▶ **PROBLEM REQUIREMENTS**: Please copy the listing word for word, starting at the line containing "Viewport: 1389px width, 868px" and ending at the line containing "[x=1362, y=130]". Leave the pictures out.

··· LISTED RECORDS

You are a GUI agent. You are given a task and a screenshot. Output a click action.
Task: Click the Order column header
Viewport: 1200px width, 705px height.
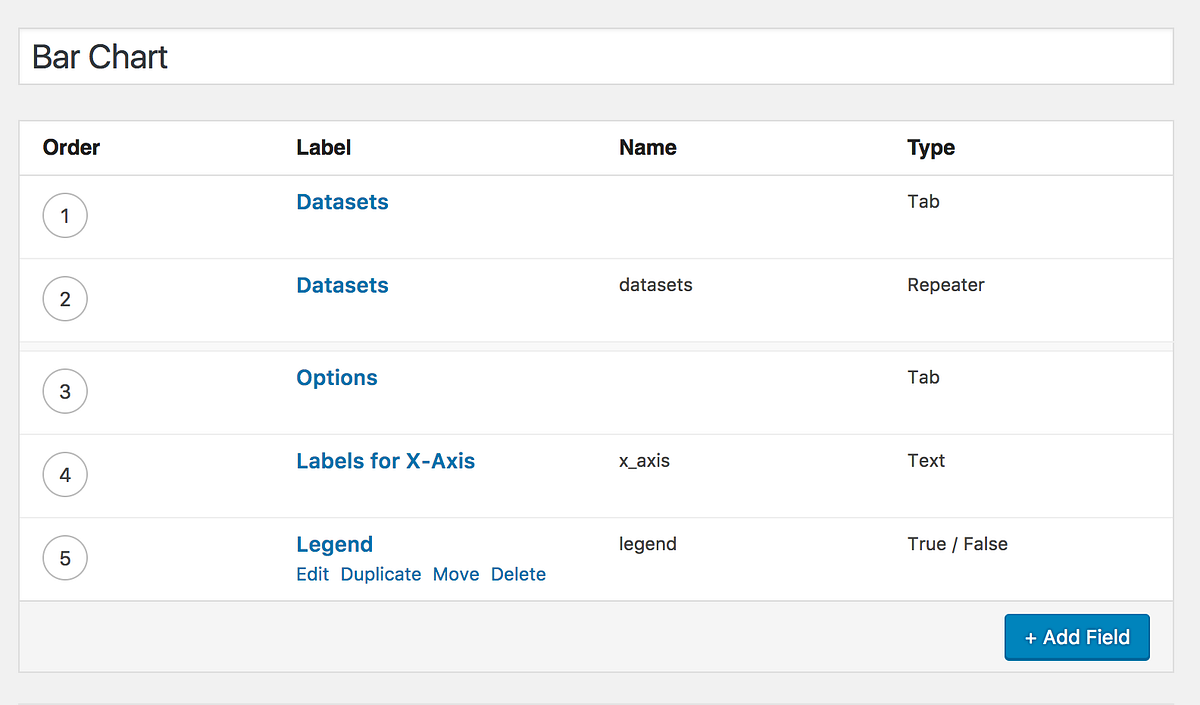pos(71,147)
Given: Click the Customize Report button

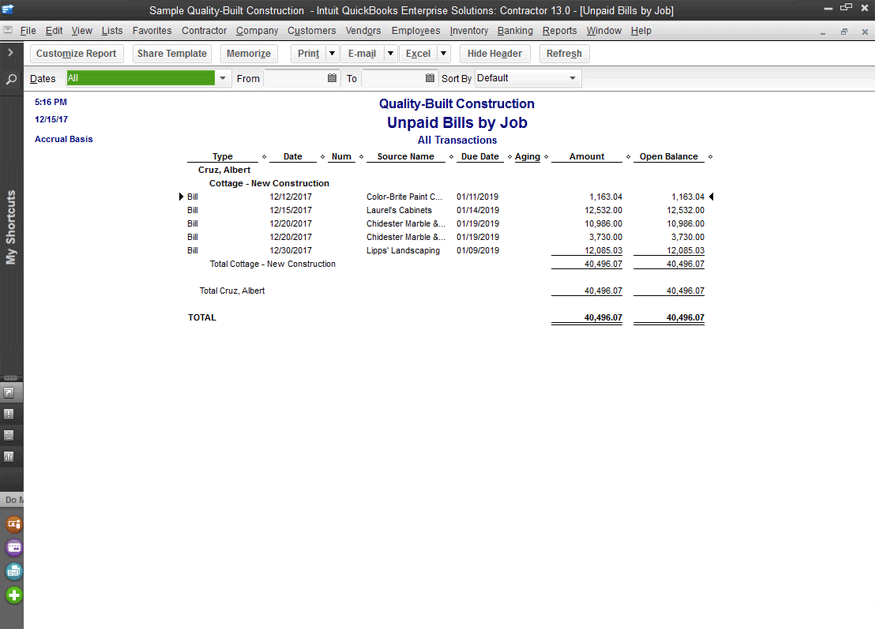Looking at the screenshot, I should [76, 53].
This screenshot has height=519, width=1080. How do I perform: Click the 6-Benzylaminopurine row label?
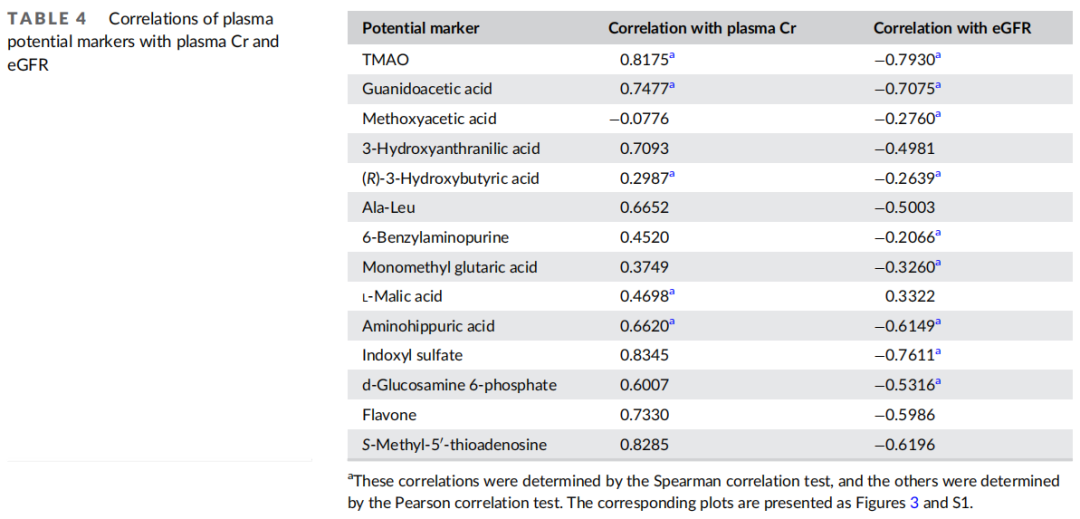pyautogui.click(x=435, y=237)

······
··· LISTED RECORDS

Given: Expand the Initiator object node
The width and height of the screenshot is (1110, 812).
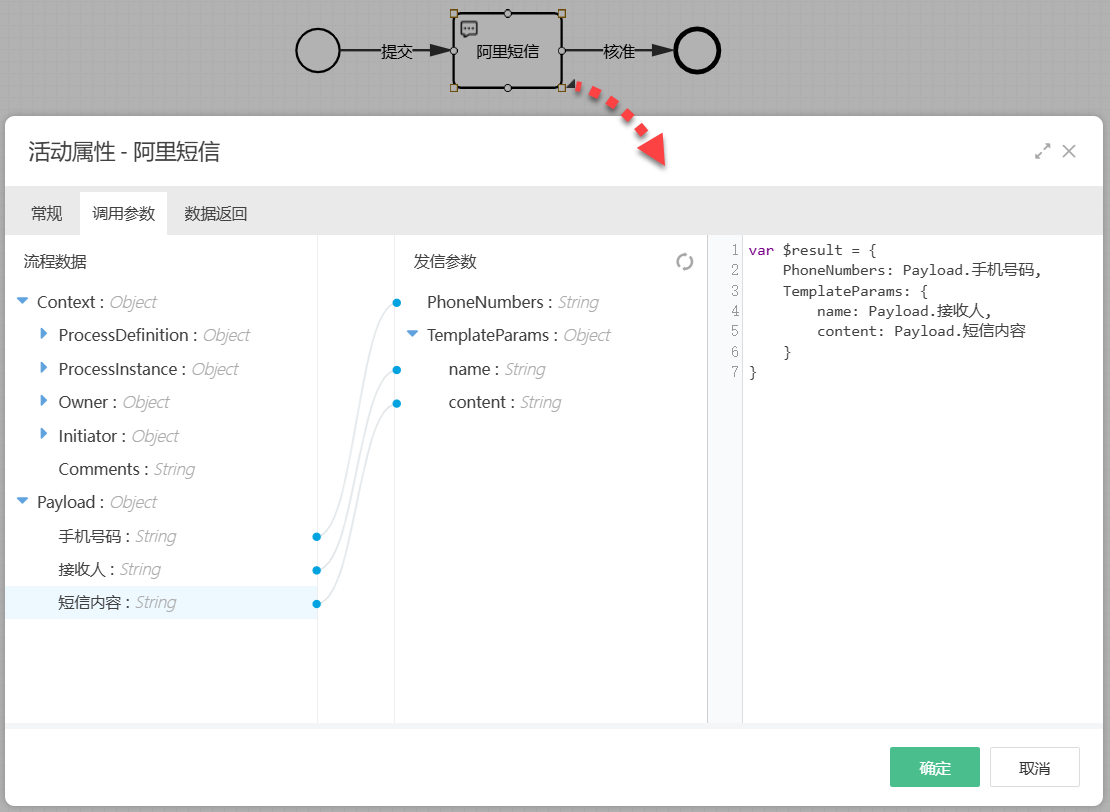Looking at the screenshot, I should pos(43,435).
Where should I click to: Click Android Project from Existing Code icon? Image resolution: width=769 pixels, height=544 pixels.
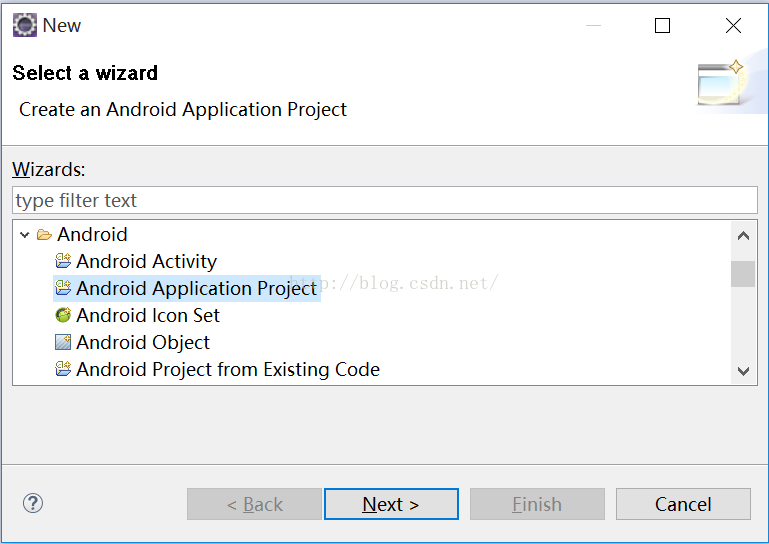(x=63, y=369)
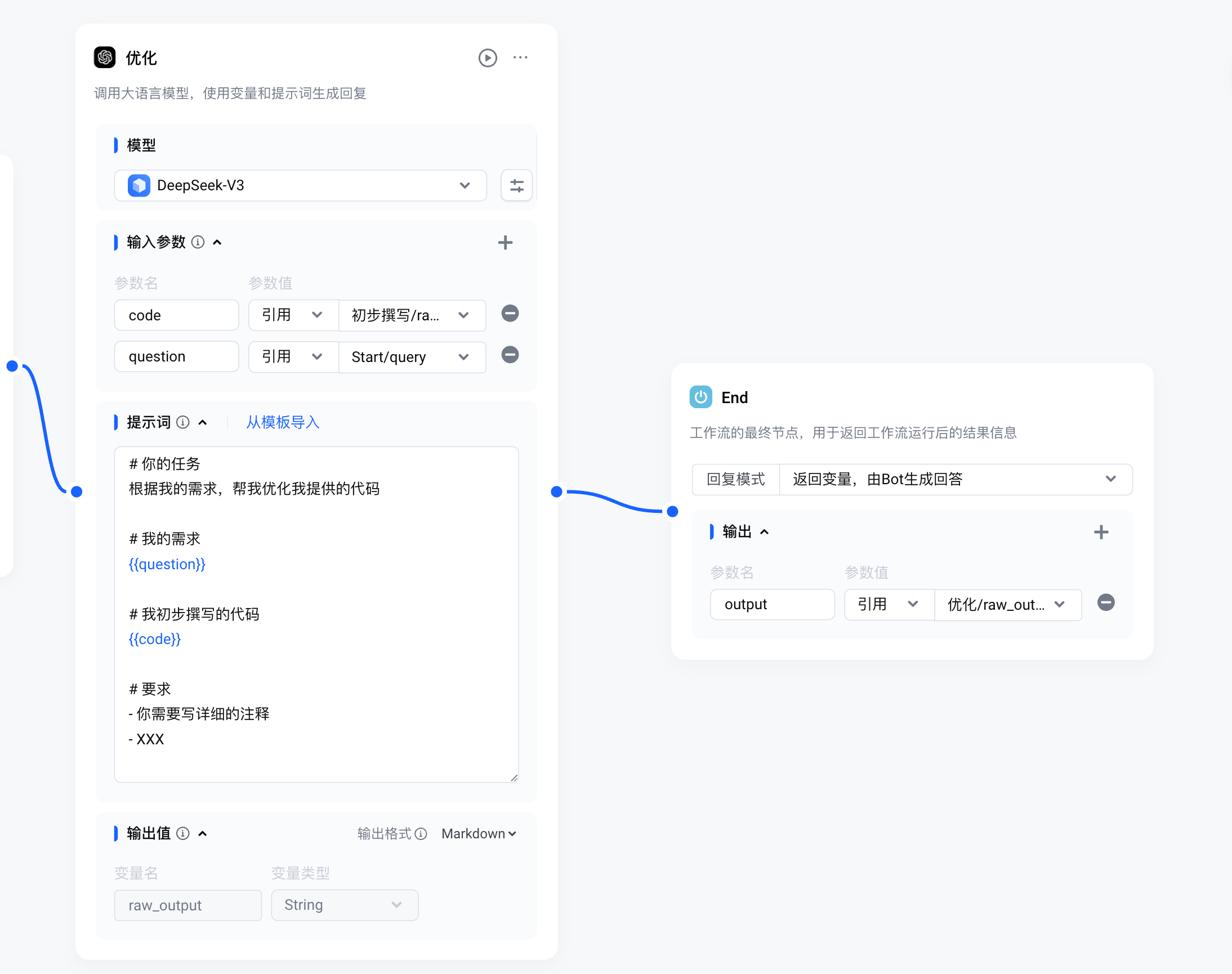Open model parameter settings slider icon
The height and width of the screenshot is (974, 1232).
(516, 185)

······
··· LISTED RECORDS

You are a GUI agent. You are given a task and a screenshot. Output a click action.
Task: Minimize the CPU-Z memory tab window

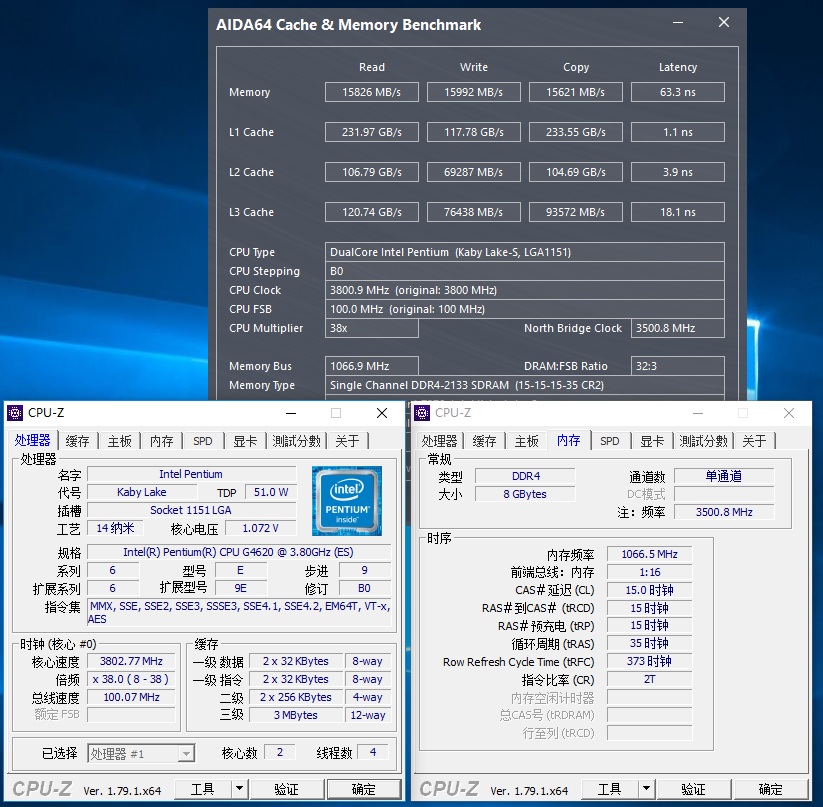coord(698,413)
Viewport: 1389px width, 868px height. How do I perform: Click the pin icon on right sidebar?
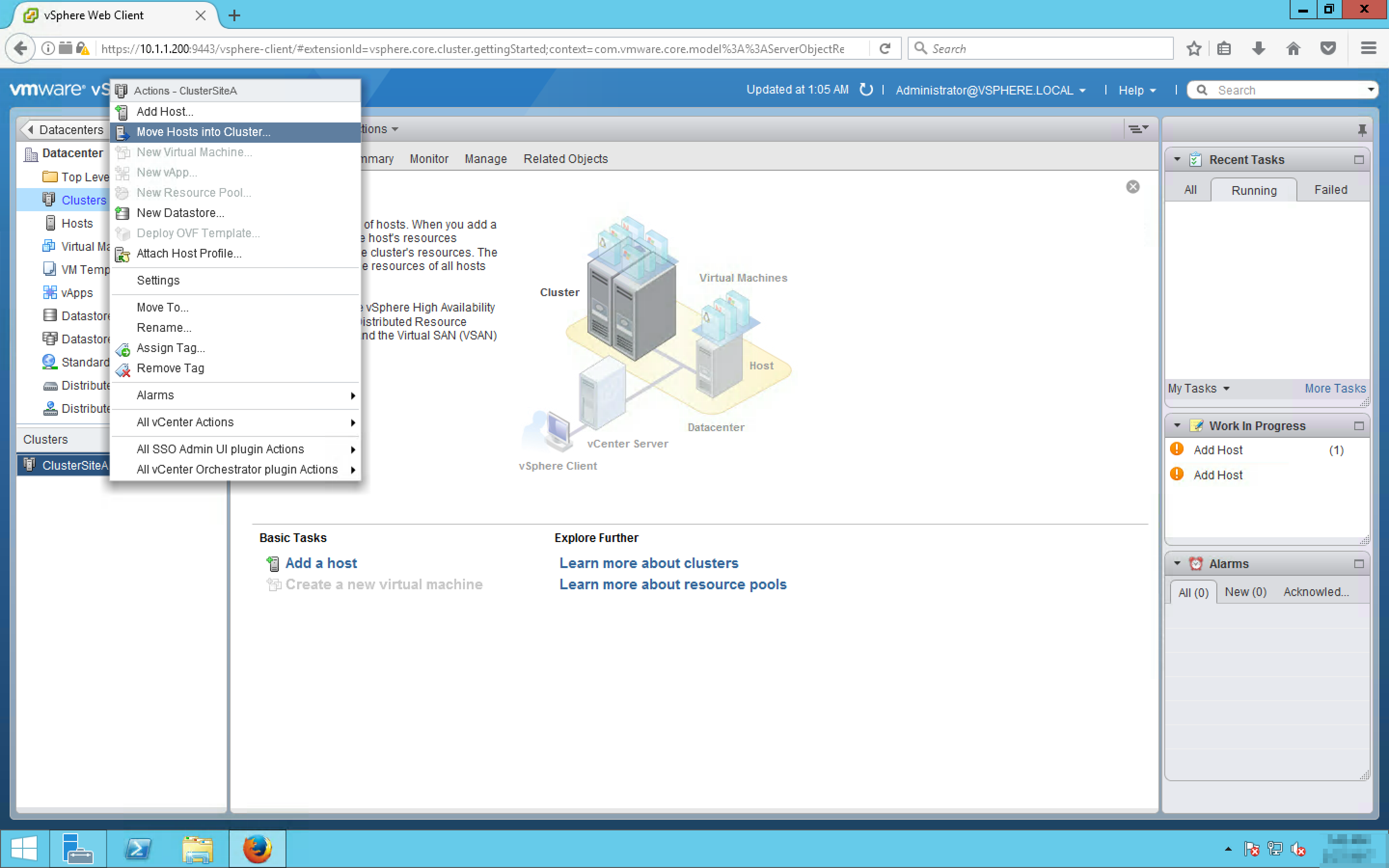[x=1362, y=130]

······

▶ **THE ANSWER**:
Viewport: 1389px width, 868px height. How do I perform: Click the pin icon on right sidebar?
[x=1362, y=130]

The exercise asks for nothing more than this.